- [Set problem]: Rewrite the rows from the line containing "Where should I click to: Expand" through the line containing "Looking at the screenshot, I should [x=124, y=63].", inclusive, changing "sidebar" to "side panel" and leaving everything else the same.

- [Records]:
┄┄┄┄┄┄┄┄┄┄

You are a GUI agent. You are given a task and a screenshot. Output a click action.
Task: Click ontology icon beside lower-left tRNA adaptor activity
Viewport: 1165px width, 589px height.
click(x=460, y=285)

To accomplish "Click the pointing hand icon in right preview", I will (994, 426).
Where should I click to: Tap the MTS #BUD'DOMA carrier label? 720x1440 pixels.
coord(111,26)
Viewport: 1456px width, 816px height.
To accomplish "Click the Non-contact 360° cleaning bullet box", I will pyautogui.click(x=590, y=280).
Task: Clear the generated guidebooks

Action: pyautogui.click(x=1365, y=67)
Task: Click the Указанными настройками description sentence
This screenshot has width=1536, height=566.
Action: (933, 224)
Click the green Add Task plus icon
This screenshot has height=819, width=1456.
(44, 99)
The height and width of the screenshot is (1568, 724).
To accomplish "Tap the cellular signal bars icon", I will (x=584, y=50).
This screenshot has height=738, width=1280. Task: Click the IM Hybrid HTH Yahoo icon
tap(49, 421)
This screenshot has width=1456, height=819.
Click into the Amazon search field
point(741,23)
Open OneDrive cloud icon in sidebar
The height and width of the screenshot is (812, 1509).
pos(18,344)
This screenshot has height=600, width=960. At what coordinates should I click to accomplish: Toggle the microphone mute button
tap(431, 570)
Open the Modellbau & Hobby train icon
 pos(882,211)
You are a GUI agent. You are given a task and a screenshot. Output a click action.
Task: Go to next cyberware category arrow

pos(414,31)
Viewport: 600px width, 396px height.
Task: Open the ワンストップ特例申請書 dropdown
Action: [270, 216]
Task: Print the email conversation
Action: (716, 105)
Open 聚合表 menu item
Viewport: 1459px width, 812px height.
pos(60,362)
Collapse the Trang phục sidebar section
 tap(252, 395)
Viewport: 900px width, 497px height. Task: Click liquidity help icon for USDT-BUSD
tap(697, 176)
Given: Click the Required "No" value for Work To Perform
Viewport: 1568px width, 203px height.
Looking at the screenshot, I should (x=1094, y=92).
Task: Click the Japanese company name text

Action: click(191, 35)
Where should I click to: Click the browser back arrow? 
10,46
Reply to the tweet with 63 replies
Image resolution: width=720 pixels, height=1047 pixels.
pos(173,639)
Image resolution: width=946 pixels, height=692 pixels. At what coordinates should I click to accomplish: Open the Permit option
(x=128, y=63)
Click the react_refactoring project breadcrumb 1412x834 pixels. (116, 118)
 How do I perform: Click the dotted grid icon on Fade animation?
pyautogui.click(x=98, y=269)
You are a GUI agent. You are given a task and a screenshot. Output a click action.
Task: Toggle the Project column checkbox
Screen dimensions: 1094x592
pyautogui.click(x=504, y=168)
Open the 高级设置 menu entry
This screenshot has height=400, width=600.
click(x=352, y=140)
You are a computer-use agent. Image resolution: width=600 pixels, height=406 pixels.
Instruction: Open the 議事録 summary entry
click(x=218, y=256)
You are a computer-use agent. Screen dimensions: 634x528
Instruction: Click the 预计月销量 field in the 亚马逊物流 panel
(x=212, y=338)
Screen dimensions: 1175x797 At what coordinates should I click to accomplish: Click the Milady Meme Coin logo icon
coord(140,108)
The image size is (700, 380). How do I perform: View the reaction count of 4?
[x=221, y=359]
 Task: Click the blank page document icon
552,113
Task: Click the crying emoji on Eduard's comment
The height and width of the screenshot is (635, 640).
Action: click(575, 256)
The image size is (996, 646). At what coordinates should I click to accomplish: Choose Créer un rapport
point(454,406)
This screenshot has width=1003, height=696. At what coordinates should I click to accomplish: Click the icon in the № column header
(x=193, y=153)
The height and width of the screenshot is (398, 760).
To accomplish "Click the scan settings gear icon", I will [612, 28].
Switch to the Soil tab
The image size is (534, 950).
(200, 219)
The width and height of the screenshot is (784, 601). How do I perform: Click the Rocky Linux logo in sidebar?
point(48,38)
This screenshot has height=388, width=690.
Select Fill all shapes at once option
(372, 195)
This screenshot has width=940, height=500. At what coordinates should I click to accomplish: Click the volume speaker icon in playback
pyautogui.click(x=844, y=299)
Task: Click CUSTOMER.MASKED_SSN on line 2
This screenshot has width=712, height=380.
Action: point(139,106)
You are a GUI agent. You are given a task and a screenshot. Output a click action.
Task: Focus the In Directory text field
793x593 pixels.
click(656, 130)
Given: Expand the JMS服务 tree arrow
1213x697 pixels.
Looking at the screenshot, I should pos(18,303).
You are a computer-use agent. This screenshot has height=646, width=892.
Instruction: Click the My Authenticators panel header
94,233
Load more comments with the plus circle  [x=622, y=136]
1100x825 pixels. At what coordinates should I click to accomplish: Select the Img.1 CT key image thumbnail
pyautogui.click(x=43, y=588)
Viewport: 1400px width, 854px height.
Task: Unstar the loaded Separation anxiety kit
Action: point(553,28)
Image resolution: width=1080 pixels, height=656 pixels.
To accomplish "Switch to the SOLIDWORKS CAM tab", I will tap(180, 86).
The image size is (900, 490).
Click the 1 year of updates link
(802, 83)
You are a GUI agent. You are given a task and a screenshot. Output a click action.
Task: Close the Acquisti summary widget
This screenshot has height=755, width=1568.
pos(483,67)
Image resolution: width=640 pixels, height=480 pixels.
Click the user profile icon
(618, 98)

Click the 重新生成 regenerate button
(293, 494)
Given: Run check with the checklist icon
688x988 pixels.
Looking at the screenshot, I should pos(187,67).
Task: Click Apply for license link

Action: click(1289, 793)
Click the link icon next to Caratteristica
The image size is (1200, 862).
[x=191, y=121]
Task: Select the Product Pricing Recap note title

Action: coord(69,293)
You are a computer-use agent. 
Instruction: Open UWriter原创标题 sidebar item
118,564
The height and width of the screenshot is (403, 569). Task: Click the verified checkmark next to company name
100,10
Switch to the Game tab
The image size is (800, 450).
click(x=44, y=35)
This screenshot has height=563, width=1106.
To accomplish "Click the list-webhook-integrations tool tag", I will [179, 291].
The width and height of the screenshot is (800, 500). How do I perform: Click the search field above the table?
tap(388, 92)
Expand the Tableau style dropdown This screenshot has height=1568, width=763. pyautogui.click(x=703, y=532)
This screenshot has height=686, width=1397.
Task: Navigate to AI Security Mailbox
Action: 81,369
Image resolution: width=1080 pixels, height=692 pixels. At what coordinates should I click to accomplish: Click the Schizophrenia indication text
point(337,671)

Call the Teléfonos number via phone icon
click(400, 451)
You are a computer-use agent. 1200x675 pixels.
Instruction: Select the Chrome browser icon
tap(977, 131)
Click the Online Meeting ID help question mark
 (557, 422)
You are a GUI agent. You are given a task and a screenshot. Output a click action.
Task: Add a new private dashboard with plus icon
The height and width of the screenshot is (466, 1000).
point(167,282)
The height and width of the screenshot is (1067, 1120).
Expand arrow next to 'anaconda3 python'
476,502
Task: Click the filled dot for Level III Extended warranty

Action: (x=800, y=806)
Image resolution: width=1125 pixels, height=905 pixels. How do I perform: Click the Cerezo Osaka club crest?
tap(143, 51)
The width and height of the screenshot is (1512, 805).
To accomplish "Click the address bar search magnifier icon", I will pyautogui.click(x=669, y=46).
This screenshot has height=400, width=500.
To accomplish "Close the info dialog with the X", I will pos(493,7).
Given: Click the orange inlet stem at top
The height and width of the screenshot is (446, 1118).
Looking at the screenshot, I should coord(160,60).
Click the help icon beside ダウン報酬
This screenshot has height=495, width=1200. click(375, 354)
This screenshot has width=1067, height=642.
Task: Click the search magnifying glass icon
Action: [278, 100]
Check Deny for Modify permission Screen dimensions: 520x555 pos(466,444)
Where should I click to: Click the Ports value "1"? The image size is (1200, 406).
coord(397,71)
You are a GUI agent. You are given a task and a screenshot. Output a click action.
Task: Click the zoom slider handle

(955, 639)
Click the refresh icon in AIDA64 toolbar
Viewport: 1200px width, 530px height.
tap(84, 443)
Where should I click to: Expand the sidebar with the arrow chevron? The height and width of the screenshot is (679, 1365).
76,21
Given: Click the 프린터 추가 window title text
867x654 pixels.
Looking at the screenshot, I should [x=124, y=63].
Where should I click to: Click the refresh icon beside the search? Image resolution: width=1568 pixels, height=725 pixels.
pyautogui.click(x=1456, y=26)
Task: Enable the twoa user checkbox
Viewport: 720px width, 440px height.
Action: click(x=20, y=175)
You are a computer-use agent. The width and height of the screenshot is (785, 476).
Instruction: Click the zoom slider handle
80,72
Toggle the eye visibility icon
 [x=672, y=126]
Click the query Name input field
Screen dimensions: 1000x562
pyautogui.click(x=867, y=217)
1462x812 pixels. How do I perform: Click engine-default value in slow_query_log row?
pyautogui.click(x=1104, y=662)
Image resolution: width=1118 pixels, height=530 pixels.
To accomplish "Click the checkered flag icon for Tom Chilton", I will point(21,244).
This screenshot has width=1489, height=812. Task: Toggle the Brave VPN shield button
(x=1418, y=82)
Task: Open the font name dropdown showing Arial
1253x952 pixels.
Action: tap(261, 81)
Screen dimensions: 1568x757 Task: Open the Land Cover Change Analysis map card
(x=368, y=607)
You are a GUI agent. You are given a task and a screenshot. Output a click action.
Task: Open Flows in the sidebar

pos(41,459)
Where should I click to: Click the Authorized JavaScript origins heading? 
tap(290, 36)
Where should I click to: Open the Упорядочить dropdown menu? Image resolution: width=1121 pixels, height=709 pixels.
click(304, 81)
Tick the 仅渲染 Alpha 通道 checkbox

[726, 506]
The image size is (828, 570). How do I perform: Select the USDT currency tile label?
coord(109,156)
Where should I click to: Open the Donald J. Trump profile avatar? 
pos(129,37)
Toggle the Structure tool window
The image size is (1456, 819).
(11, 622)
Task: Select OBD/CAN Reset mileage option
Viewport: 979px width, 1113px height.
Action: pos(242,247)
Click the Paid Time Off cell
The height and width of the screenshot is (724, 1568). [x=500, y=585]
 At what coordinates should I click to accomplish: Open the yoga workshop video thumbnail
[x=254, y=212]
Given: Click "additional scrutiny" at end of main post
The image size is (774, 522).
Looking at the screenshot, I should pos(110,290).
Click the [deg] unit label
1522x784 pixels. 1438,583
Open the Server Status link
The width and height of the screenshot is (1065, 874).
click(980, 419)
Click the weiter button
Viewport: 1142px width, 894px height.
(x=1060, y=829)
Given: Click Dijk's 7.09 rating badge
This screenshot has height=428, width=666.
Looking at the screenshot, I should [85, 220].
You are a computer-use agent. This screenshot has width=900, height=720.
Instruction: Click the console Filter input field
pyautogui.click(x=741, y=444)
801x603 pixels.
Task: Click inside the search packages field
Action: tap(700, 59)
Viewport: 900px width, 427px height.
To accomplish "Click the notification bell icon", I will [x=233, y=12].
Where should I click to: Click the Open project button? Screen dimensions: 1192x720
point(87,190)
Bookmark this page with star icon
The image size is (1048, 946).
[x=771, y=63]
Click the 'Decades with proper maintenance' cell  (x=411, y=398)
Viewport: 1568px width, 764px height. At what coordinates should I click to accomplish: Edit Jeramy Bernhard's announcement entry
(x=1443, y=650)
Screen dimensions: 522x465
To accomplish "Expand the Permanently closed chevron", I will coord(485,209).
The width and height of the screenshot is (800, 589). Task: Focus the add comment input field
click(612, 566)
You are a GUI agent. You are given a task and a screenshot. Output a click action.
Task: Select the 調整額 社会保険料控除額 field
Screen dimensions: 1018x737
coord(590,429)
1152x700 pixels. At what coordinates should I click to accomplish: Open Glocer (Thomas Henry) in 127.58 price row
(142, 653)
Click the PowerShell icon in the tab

┄┄┄┄┄┄┄┄┄┄

- [Answer to this task]:
Where should I click to: Expand the side panel with the arrow chevron? The height and width of the screenshot is (679, 1365).
76,21
Given: Click the 프린터 추가 window title text
867x654 pixels.
Looking at the screenshot, I should [x=124, y=63].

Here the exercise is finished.